* **REQUIRED TASK**:
Return the listing lines from the one containing "This screenshot has height=764, width=1080." through the one containing "(1014, 101)", copied word for word. Leave the pictures out.

* **RECORD EXTRACTS**:
________________

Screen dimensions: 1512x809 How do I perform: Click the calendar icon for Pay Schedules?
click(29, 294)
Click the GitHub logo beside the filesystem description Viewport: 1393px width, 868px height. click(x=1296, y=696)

________________

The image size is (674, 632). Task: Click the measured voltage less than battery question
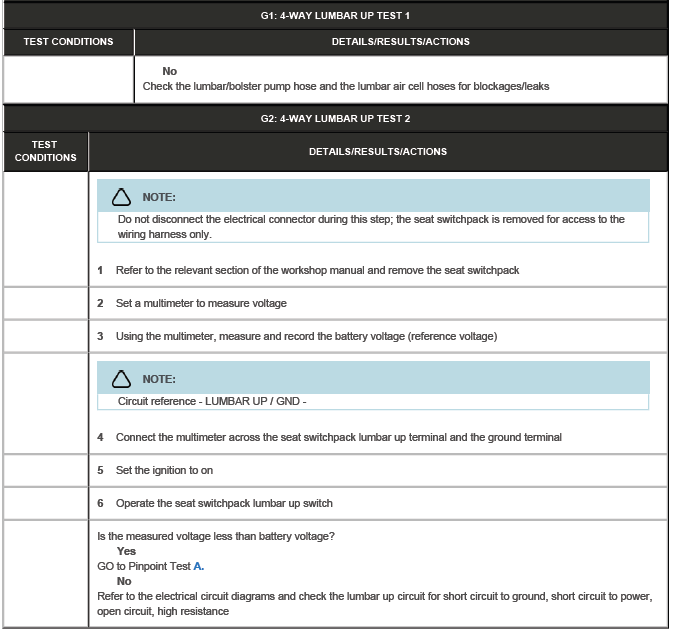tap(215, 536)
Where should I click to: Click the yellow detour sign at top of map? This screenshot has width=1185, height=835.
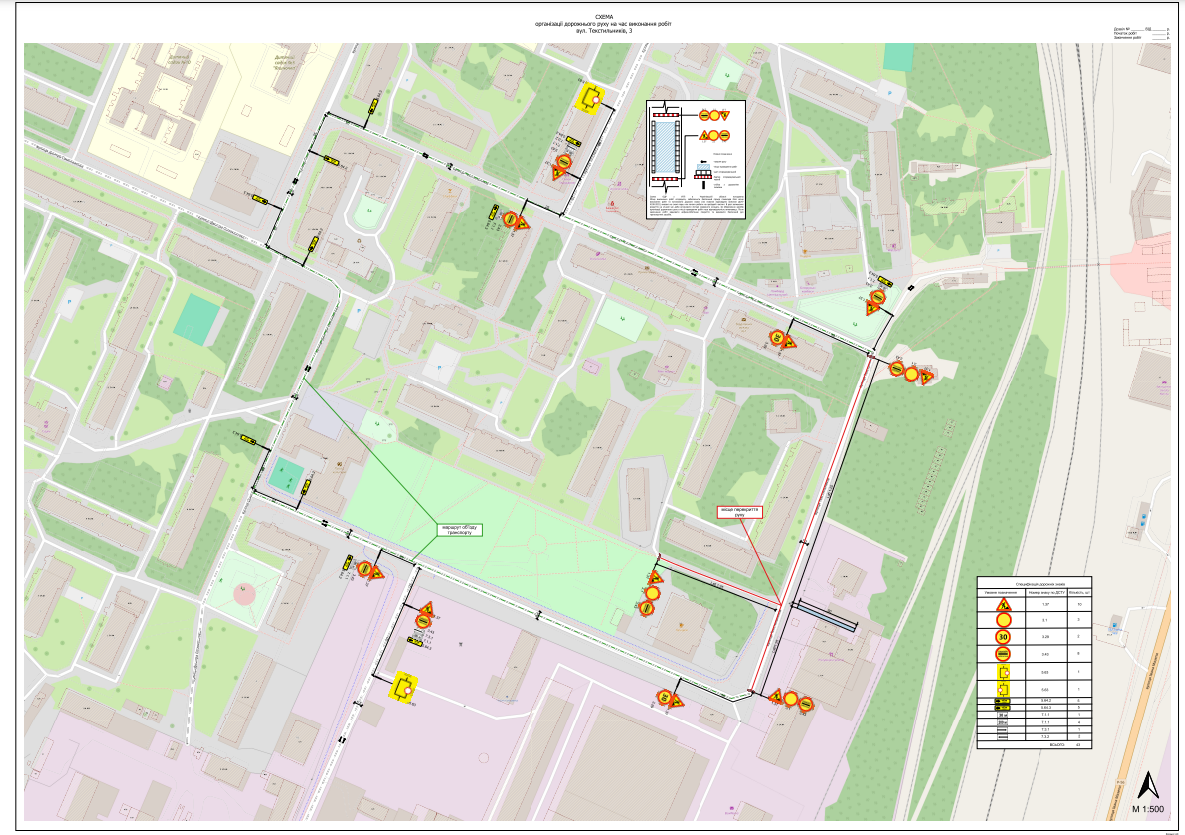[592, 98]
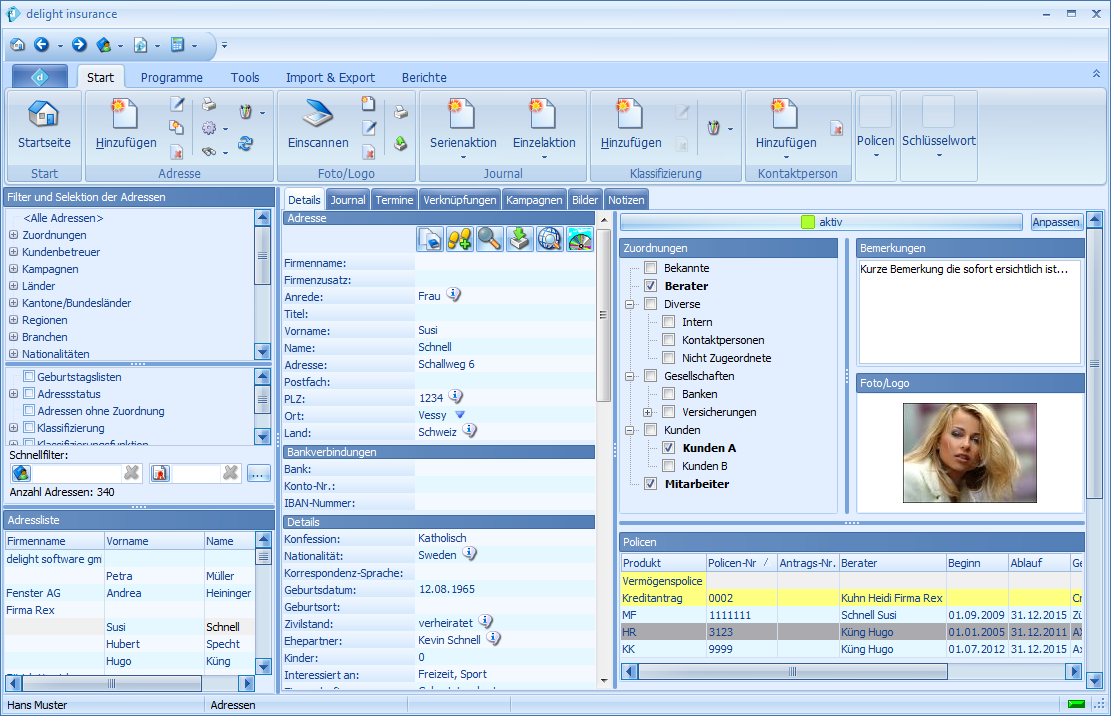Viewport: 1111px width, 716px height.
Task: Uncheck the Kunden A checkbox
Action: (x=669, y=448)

________________

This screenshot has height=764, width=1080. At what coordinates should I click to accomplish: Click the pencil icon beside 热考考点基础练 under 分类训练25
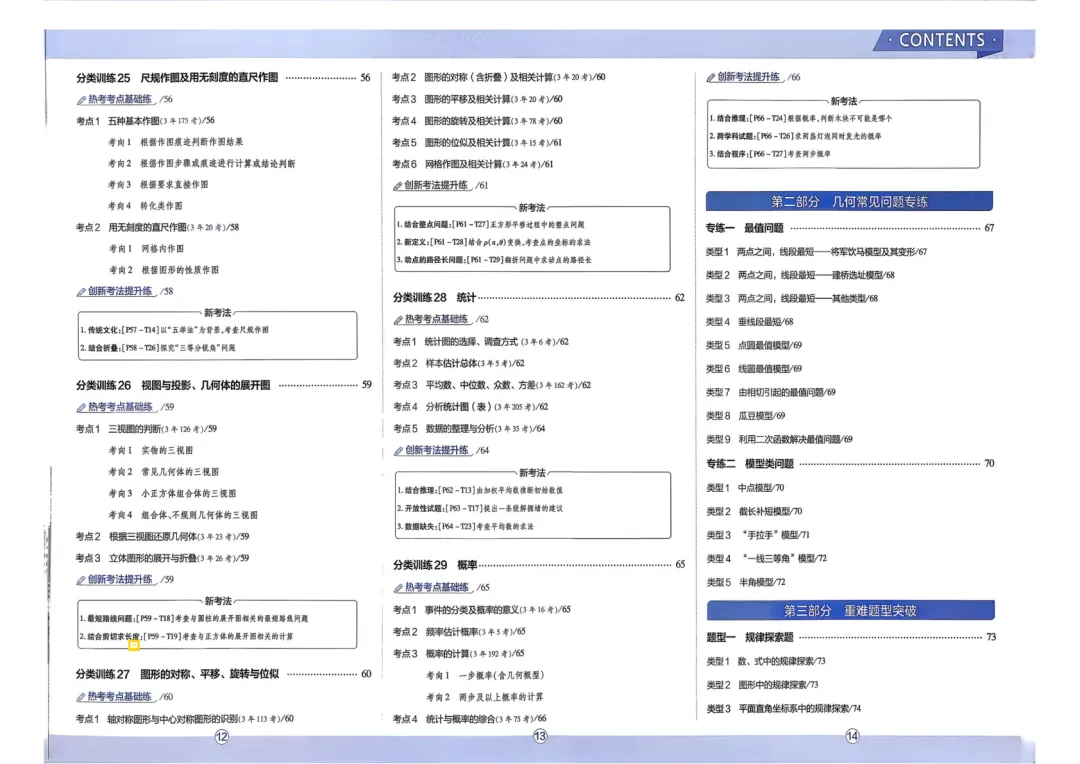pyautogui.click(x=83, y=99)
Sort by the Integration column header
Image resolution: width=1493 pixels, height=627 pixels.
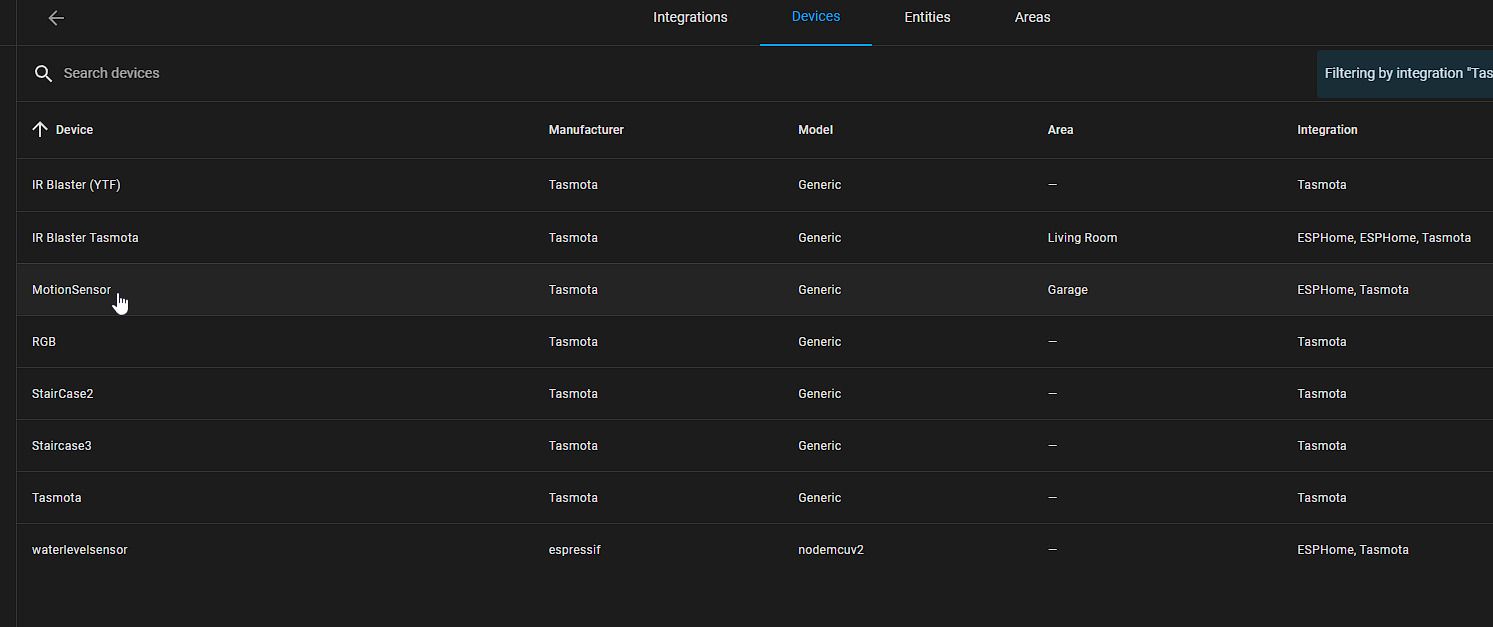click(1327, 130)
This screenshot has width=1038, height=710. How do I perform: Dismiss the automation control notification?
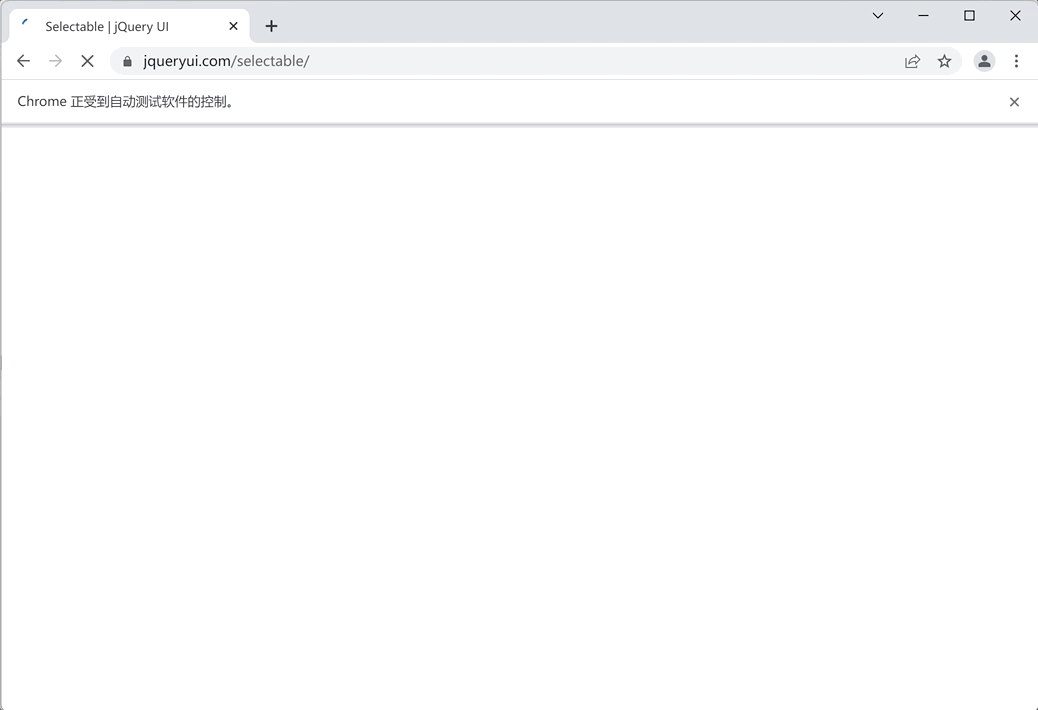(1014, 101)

________________

* **THE OUTPUT**:
This screenshot has height=764, width=1080. At what coordinates should I click to accomplish: Click the pencil icon beside 热考考点基础练 under 分类训练25
pyautogui.click(x=83, y=99)
Sort by the Integration column header
Image resolution: width=1493 pixels, height=627 pixels.
click(1327, 130)
This screenshot has width=1038, height=710. How do I perform: Dismiss the automation control notification?
(1014, 101)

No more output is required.